In particular, the squeezed middle is being left behind. These are New Zealanders who work hard, sometimes juggling multiple jobs and family responsibilities, but inflation and high tax rates are eating away their incomes.
That’s why we recently announced National’s Back Pocket Boost tax relief plan which will increase after-tax pay for the squeezed middle, making a family on the average income of $120,000, with young kids in childcare, up to $250 a fortnight better off, and an average-income child-free household up to $100 a fortnight better off.
It also provides up to $20 more per fortnight for a full-time minimum-wage earner, and up to $26 more per fortnight for a superannuitant couple.
Our plan is carefully targeted to ensure that those who will benefit the most are working New Zealanders.
We will fund our tax plan through reprioritisation and new targeted revenue measures including a foreign buyer’s tax, closing a tax loop on offshore gambling operators, and moving to user pays immigration levies.
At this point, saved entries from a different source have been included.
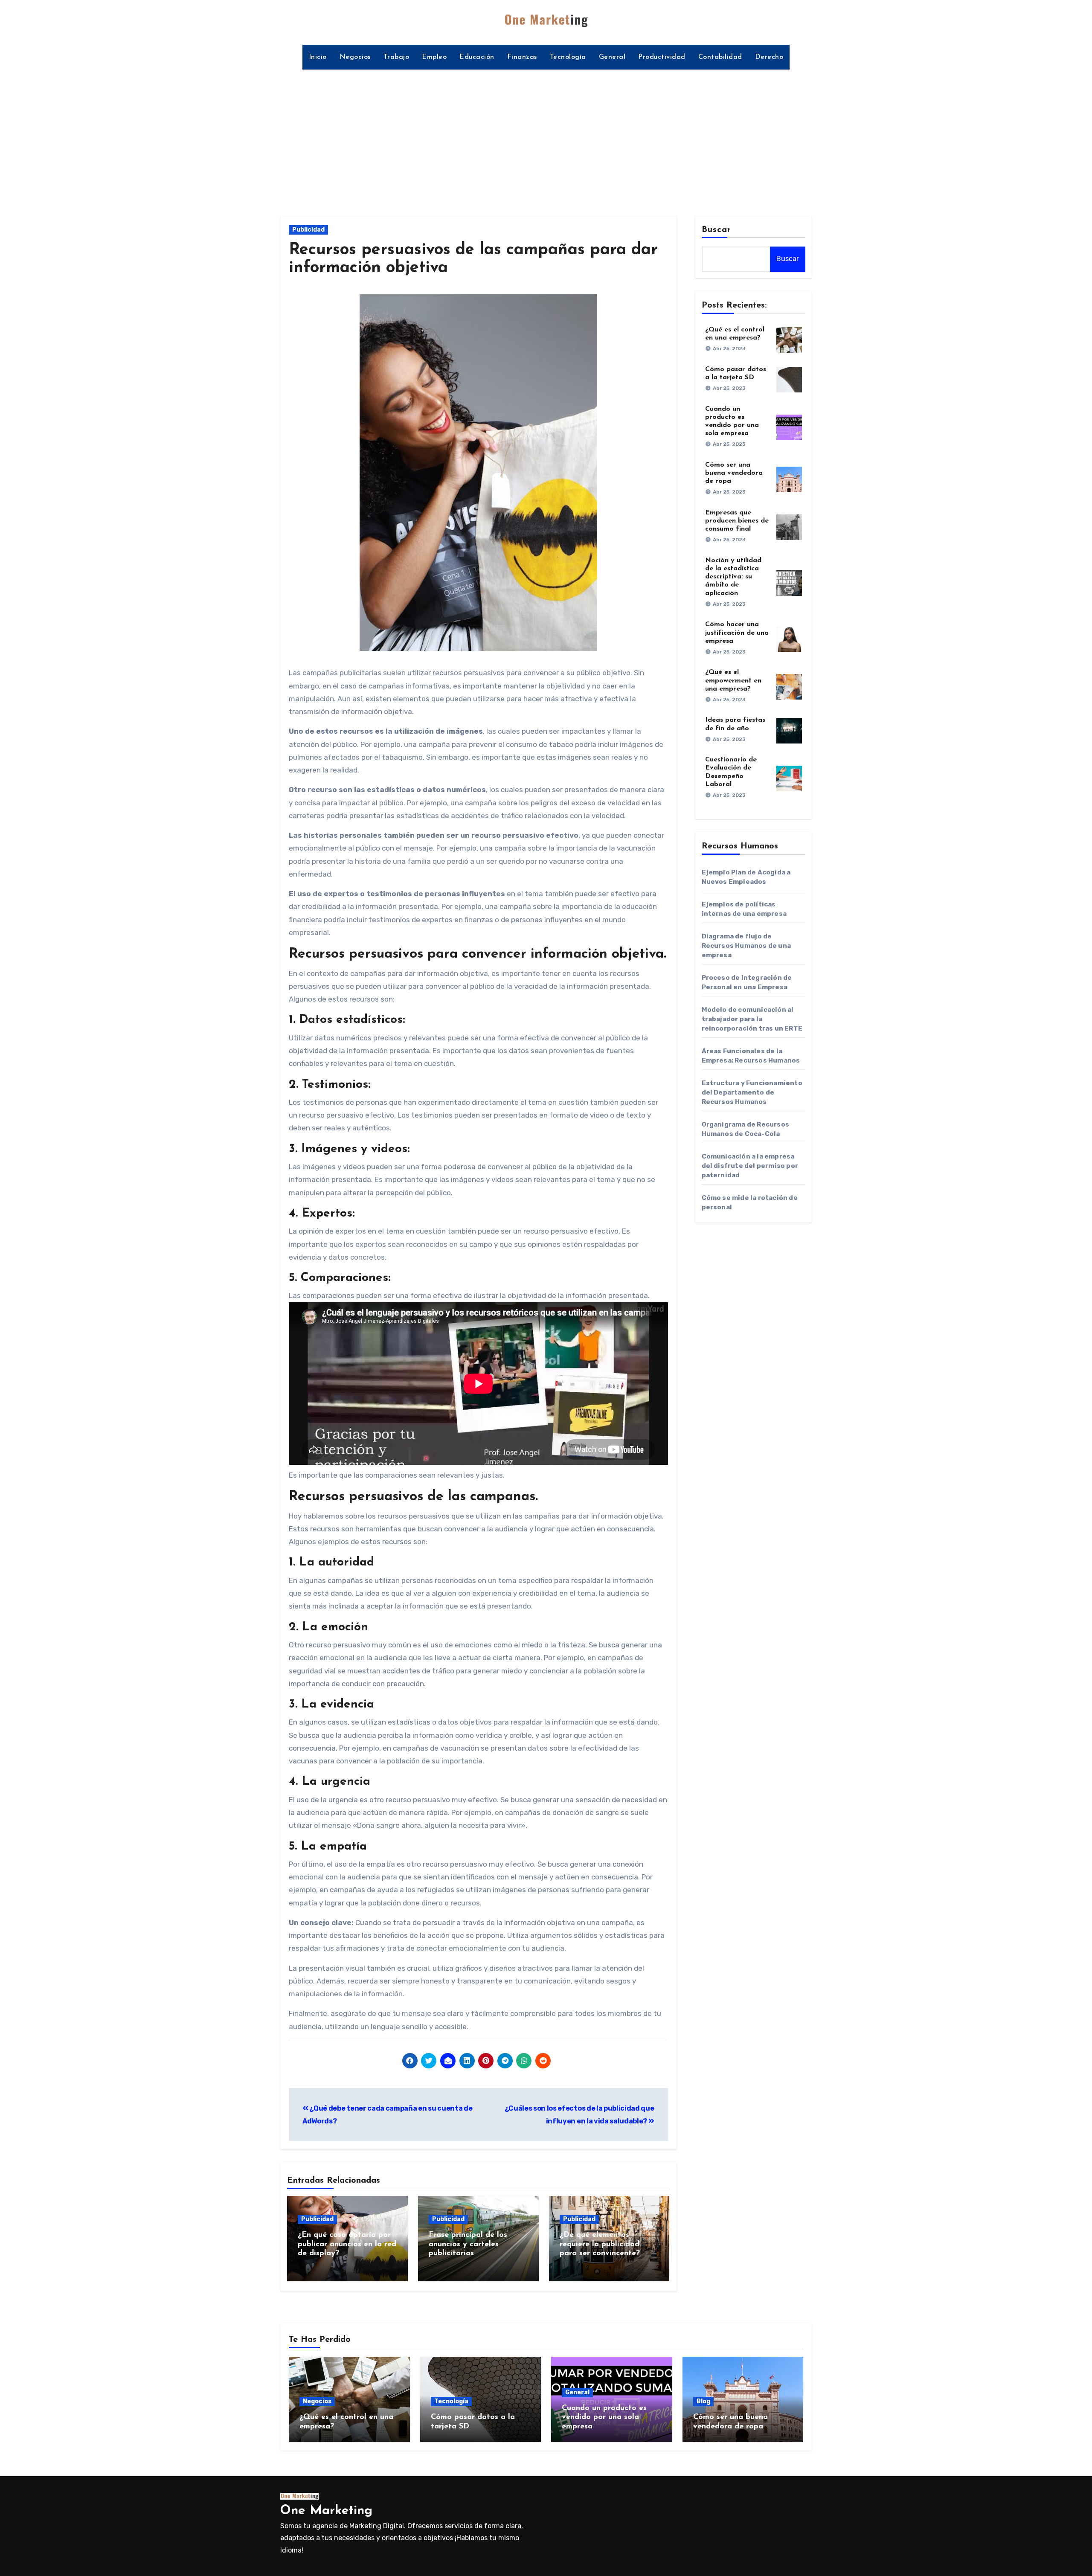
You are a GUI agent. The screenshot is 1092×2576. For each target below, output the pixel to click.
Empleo (434, 57)
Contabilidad (720, 57)
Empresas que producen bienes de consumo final (737, 520)
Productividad (661, 57)
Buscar (717, 230)
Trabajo (396, 57)
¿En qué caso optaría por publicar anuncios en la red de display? (347, 2244)
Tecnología (568, 57)
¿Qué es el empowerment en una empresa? (733, 680)
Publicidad (308, 229)
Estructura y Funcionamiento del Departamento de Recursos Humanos (752, 1092)
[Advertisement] (546, 137)
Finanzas (522, 57)
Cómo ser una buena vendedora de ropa (734, 473)
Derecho (769, 57)
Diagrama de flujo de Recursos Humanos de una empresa (746, 945)
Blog (703, 2401)
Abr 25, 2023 (729, 348)
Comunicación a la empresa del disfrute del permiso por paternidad (750, 1166)
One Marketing (326, 2511)
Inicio (318, 57)
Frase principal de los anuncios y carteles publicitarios (468, 2244)
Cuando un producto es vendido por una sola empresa (604, 2418)
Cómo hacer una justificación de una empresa (737, 632)
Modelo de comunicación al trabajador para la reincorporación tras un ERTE (752, 1019)
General (612, 57)
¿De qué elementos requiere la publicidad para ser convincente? (600, 2244)
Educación (476, 57)
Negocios (355, 57)
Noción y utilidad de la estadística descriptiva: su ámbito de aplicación (733, 577)
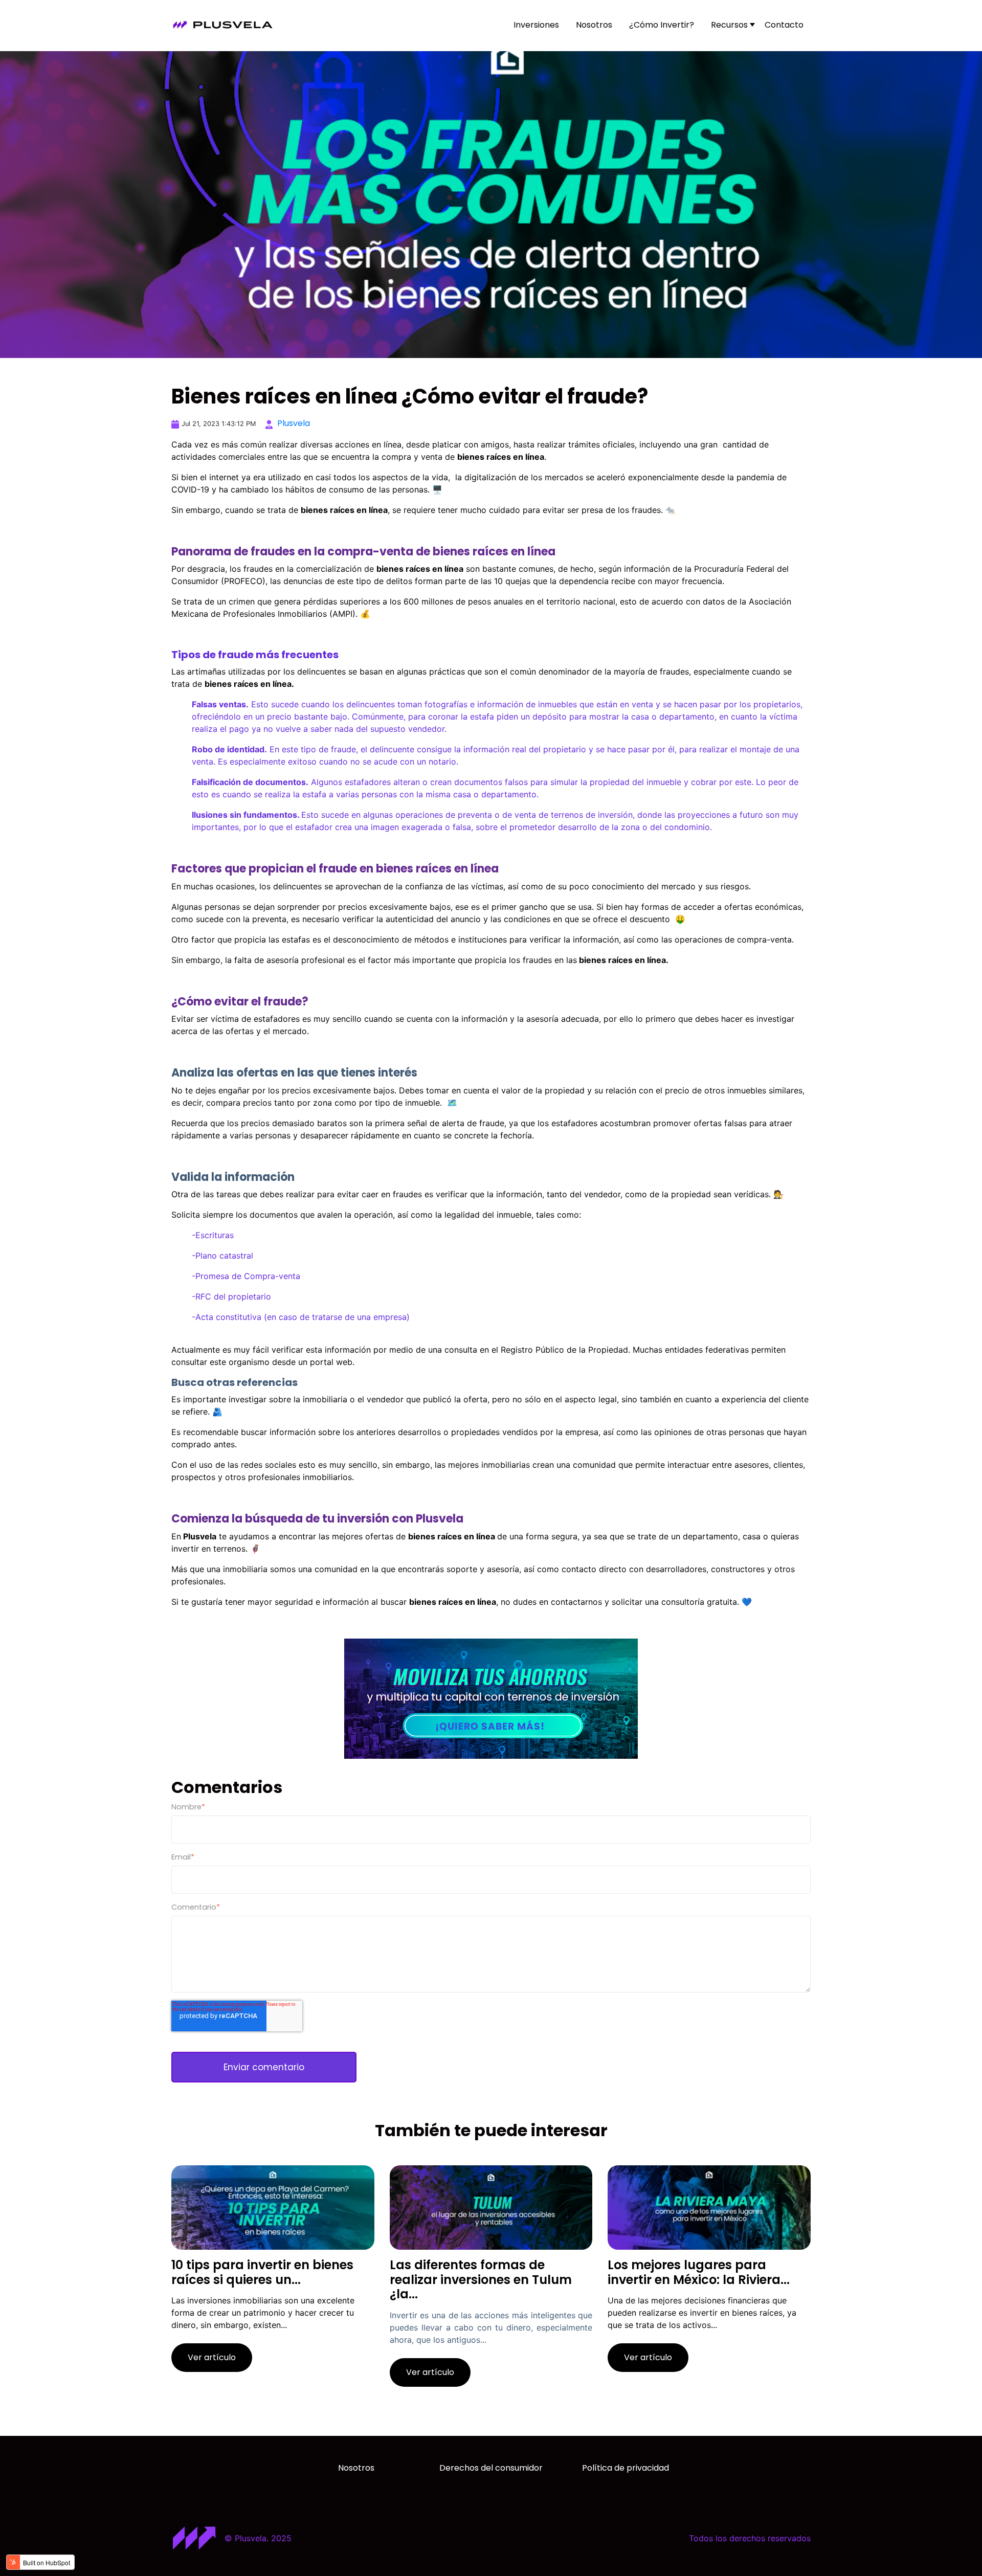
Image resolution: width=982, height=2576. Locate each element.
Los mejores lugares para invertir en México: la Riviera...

National thinks it is about time hard workers got some relief from Labour’s cost-of-living crisis. National will deliver that to them.
Infrastructure is also a key part of our plan to grow the economy as it creates jobs and help lift incomes.
That’s why this week we announced we will supercharge the electric vehicle charging network so there are 10,000 chargers nationwide.
Under the Labour Government, investment in public EV infrastructure has not kept pace with the rising number of EVs and New Zealand now has the fewest public chargers per electric vehicle in the OECD.
There are just 1200 public EV chargers across the whole country. “Range anxiety” – the fear of running out of power – is a real consideration for people who are thinking about EVs so our policy will provide not just helpful infrastructure, but reassurance.
National is the party that gets things done and this EV network is the infrastructure that we need both to rebuild the economy, and to help us meet New Zealand’s climate change goals.
For me, it’s back on the road, working for every party vote for National to get our country back on track.